[START Rows]

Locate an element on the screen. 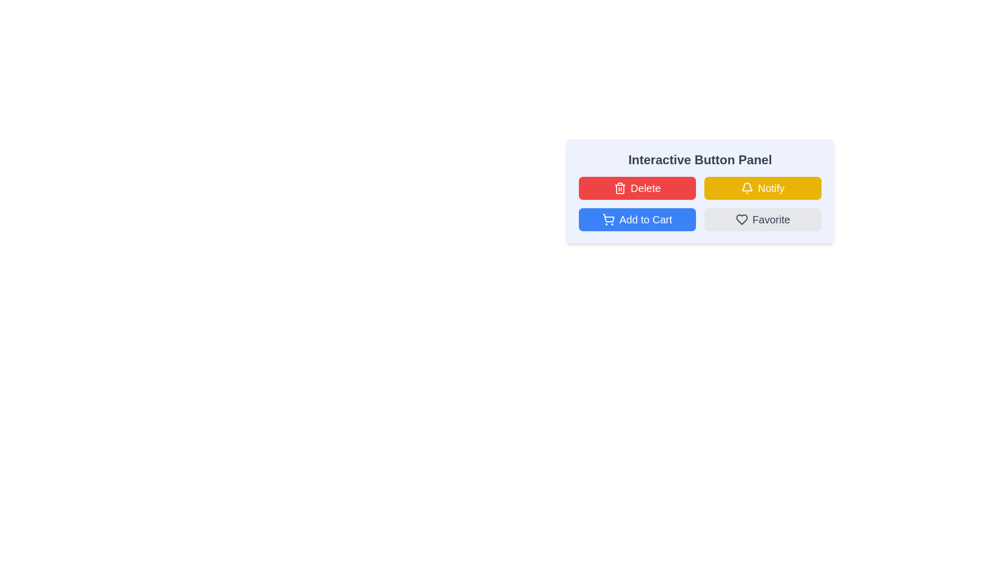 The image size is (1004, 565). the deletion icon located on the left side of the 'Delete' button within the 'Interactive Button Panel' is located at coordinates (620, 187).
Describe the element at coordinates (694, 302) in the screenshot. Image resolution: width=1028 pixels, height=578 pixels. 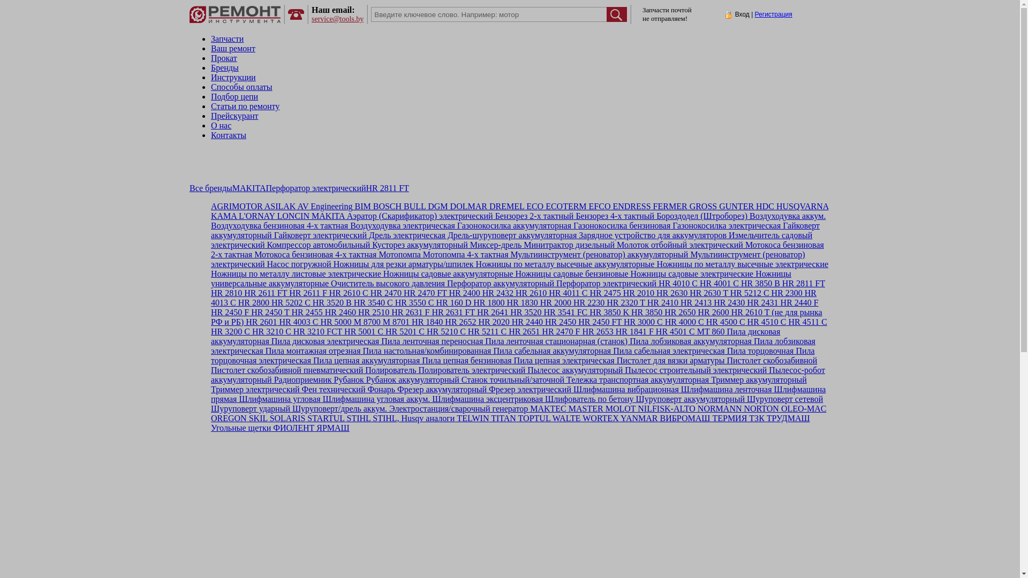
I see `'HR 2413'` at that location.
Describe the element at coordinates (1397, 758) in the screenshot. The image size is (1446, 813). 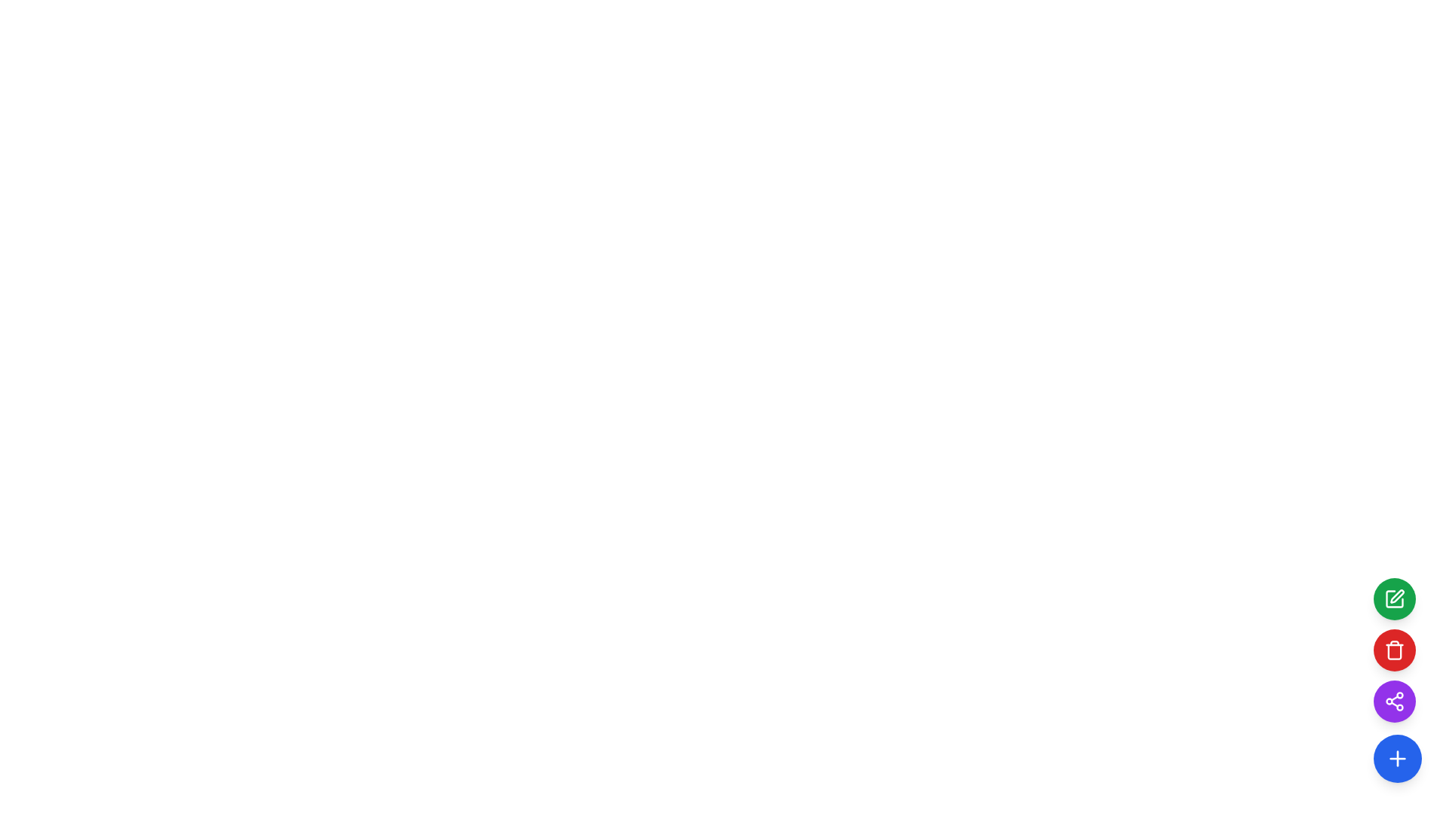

[END Rows]
[START Rows]

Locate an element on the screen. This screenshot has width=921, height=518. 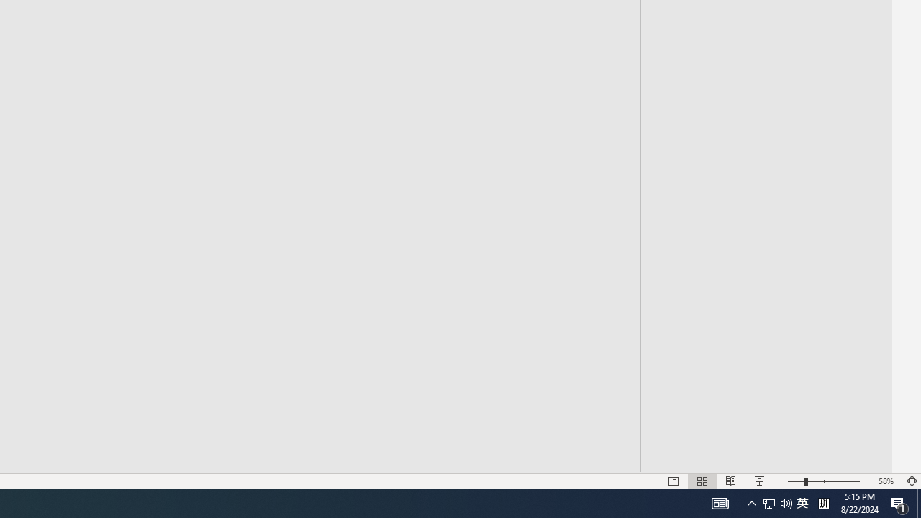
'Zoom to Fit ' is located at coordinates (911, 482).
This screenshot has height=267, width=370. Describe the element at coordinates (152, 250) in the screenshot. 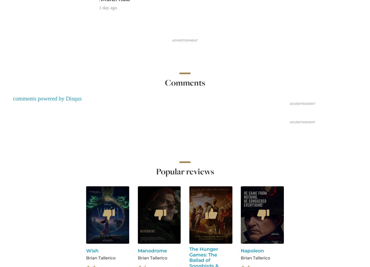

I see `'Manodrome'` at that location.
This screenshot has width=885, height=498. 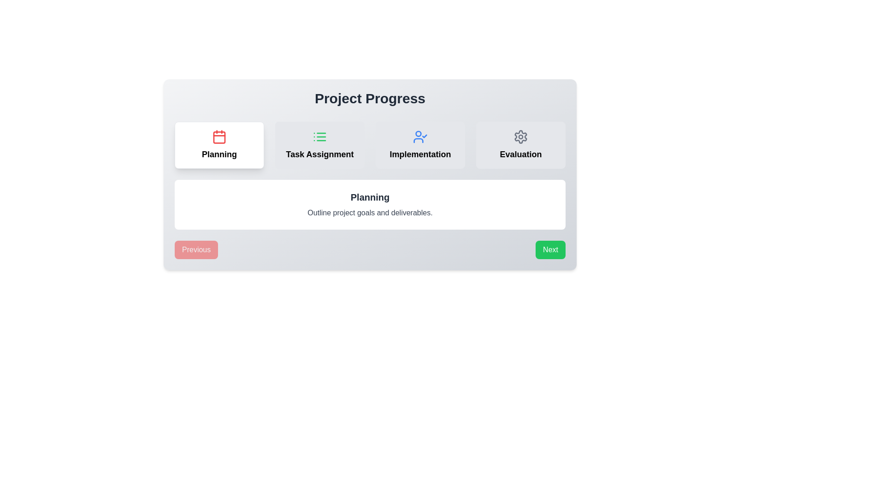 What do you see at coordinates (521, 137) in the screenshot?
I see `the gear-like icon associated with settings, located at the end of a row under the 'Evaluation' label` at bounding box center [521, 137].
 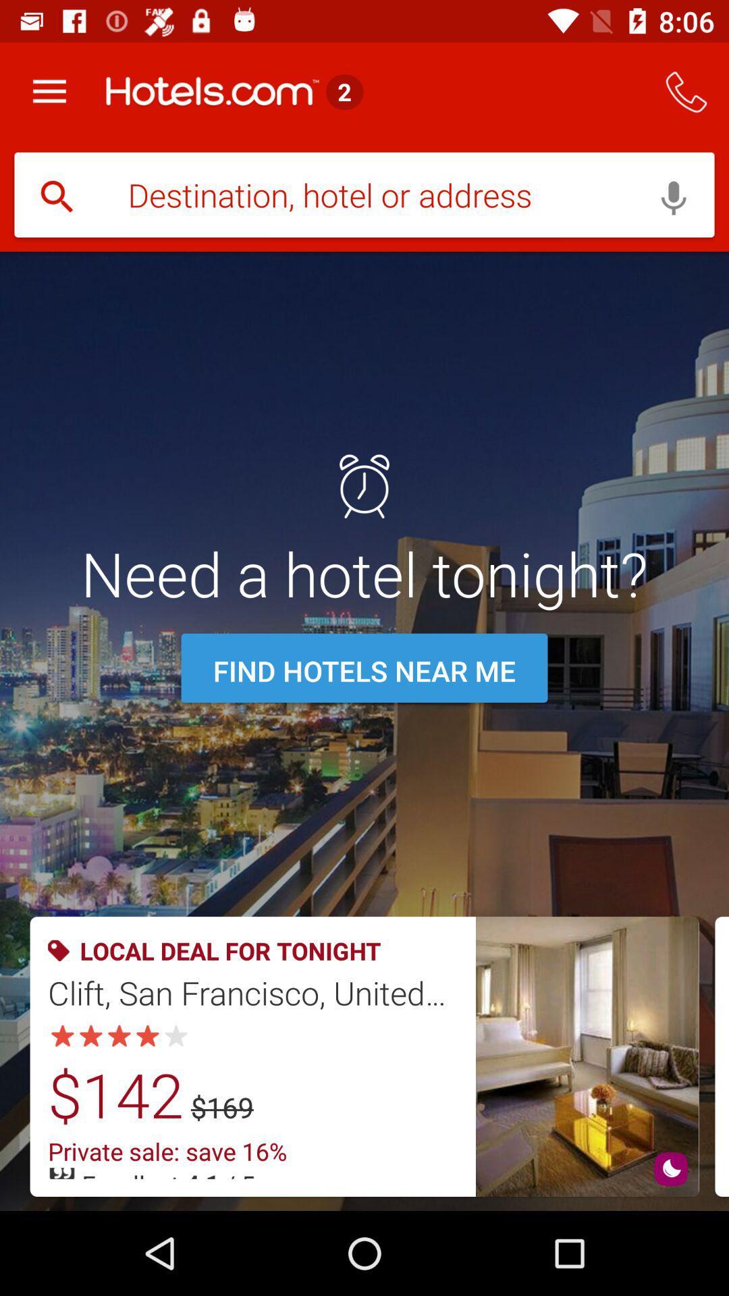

[END Rows]

Task prompt:
Arrange the lines of the entries above, from the one containing "Describe the element at coordinates (694, 302)" through the one containing "Describe the element at coordinates (1397, 758)", into a Markdown table with the columns Number and Content. Skip any blank lines, and leave the pictures out.

Written reply:
| Number | Content |
|---|---|
| 1 | Describe the element at coordinates (694, 302) in the screenshot. Image resolution: width=1028 pixels, height=578 pixels.  |
| 2 | I see `'HR 2413'` at that location. |
| 3 | Describe the element at coordinates (1397, 758) in the screenshot. The image size is (1446, 813).  |